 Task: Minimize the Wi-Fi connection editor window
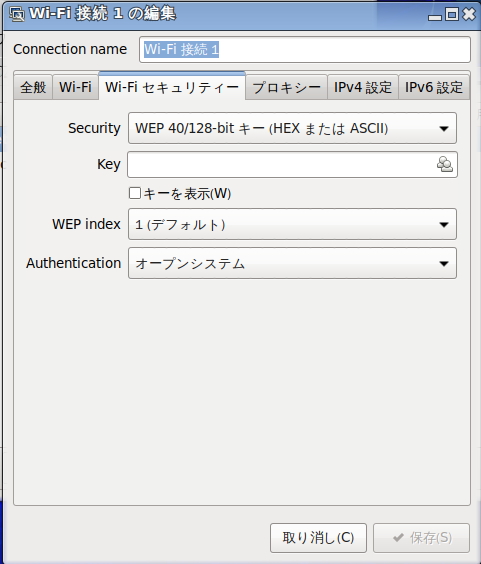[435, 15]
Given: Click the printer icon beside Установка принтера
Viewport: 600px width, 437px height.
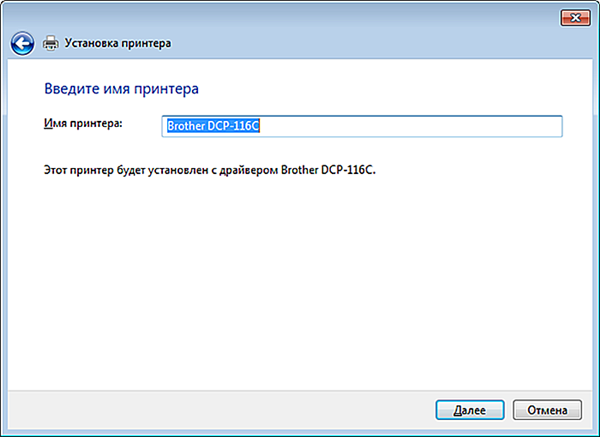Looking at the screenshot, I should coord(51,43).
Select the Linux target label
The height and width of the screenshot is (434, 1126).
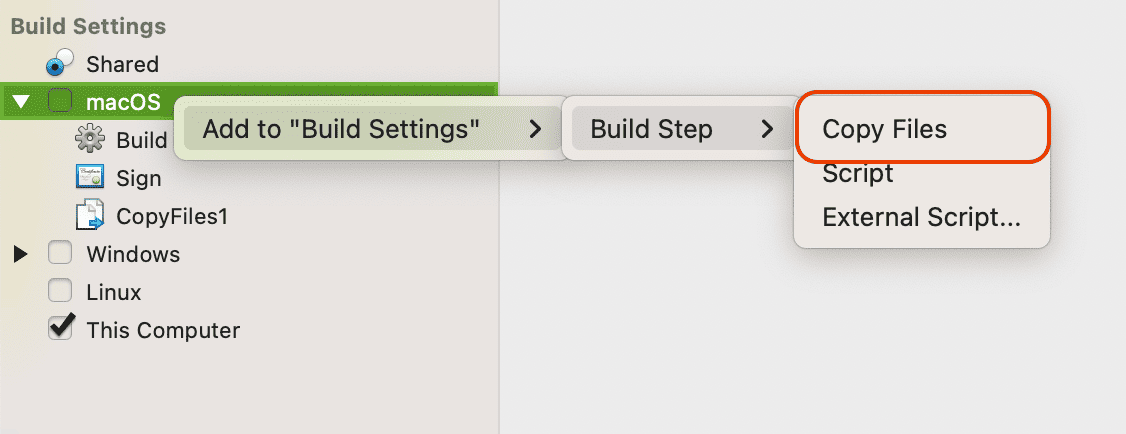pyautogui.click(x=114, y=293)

· · ·

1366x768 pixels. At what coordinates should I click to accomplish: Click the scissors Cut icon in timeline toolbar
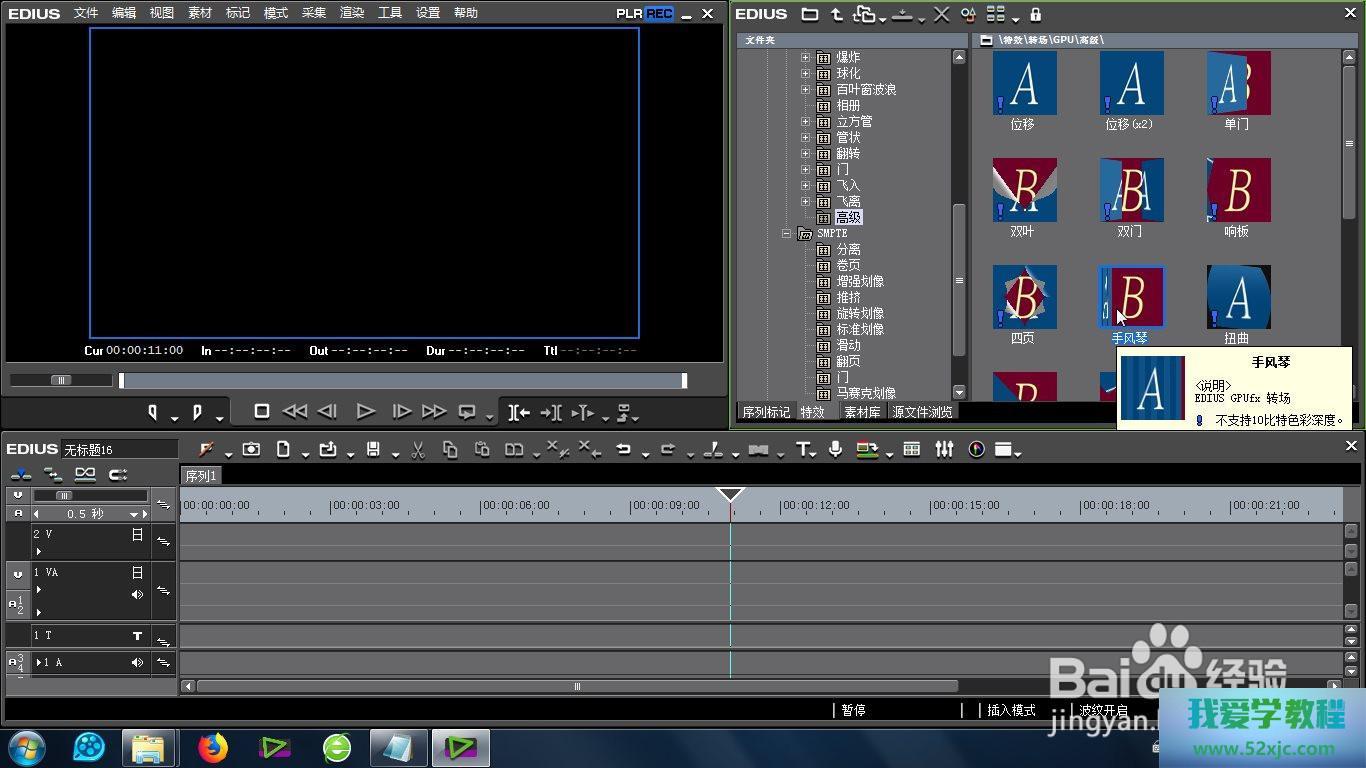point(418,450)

· · ·

- _Assignment_
Your output should be the lines above from the one that contains "Task: Minimize the" through the one that contains "Select the Linux target label", word for word, with pictures left out.

- _Solution to the exercise_
 Task: Minimize the Wi-Fi connection editor window
[435, 15]
Given: Click the printer icon beside Установка принтера
Viewport: 600px width, 437px height.
Looking at the screenshot, I should coord(51,43).
Select the Linux target label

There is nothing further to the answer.